#### WORK TO COMPLETE
Find every line in the records below that holds the word "بیشتر" and copy it.

BEGIN RECORDS FOR PROCESSING

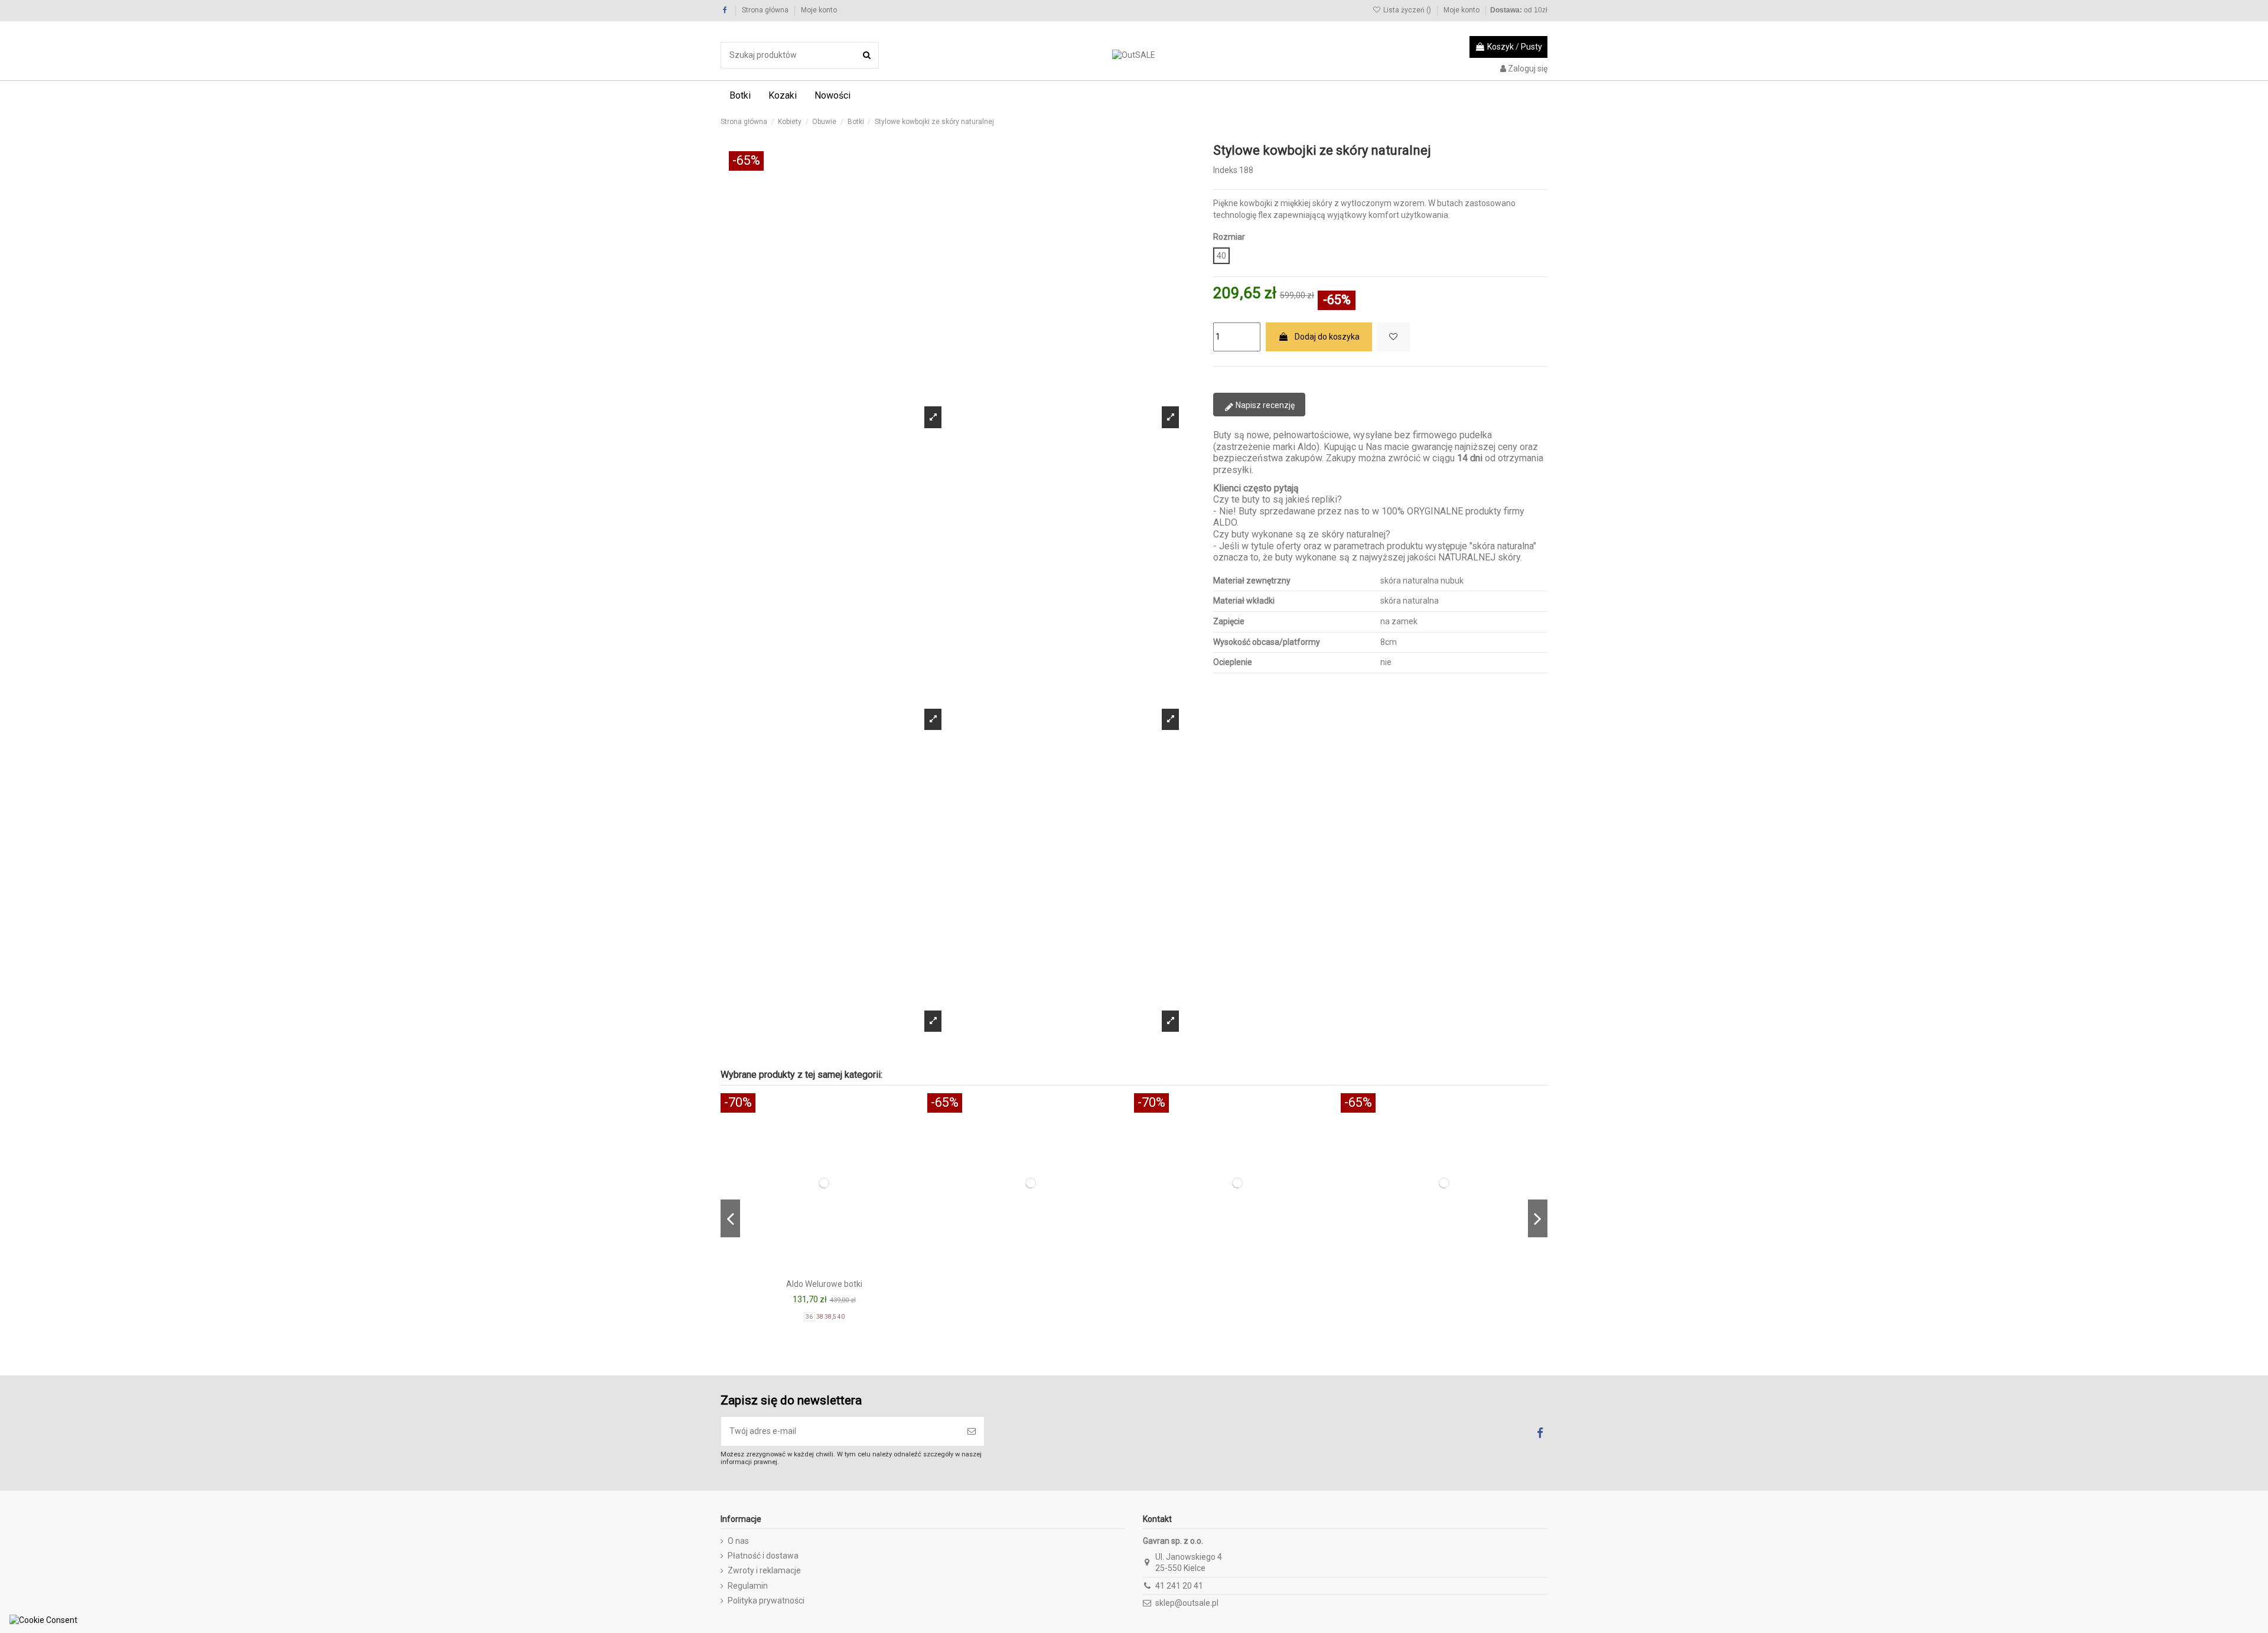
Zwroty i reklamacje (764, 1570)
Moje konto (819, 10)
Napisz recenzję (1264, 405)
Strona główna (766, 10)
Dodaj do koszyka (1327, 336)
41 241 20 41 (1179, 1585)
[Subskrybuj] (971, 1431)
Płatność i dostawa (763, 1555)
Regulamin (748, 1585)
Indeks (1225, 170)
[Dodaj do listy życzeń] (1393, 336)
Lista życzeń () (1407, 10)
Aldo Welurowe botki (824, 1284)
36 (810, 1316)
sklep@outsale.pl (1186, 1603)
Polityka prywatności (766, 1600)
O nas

END RECORDS FOR PROCESSING
BEGIN RECORDS FOR PROCESSING

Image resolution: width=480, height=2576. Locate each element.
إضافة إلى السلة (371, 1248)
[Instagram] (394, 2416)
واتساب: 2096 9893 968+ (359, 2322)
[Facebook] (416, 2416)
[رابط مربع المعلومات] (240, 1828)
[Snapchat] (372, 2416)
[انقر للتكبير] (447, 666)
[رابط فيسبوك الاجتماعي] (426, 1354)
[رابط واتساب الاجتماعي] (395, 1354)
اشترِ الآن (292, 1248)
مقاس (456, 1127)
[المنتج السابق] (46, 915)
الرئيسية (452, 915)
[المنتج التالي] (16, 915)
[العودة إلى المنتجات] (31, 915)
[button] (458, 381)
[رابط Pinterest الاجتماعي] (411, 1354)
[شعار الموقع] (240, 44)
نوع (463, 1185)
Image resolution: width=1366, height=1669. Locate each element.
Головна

END RECORDS FOR PROCESSING
BEGIN RECORDS FOR PROCESSING

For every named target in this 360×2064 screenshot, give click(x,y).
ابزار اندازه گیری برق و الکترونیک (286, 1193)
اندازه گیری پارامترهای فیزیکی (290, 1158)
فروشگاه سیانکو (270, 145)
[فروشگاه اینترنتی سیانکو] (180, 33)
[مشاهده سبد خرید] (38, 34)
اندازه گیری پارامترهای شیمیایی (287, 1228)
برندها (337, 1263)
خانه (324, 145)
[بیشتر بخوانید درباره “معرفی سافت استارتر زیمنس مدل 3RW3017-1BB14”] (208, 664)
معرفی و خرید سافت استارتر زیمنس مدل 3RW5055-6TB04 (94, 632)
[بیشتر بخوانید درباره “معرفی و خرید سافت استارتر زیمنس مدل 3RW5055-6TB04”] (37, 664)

END RECORDS FOR PROCESSING

#### ANSWER SPACE
[بیشتر بخوانید درباره “معرفی سافت استارتر زیمنس مدل 3RW3017-1BB14”] (208, 664)
[بیشتر بخوانید درباره “معرفی و خرید سافت استارتر زیمنس مدل 3RW5055-6TB04”] (37, 664)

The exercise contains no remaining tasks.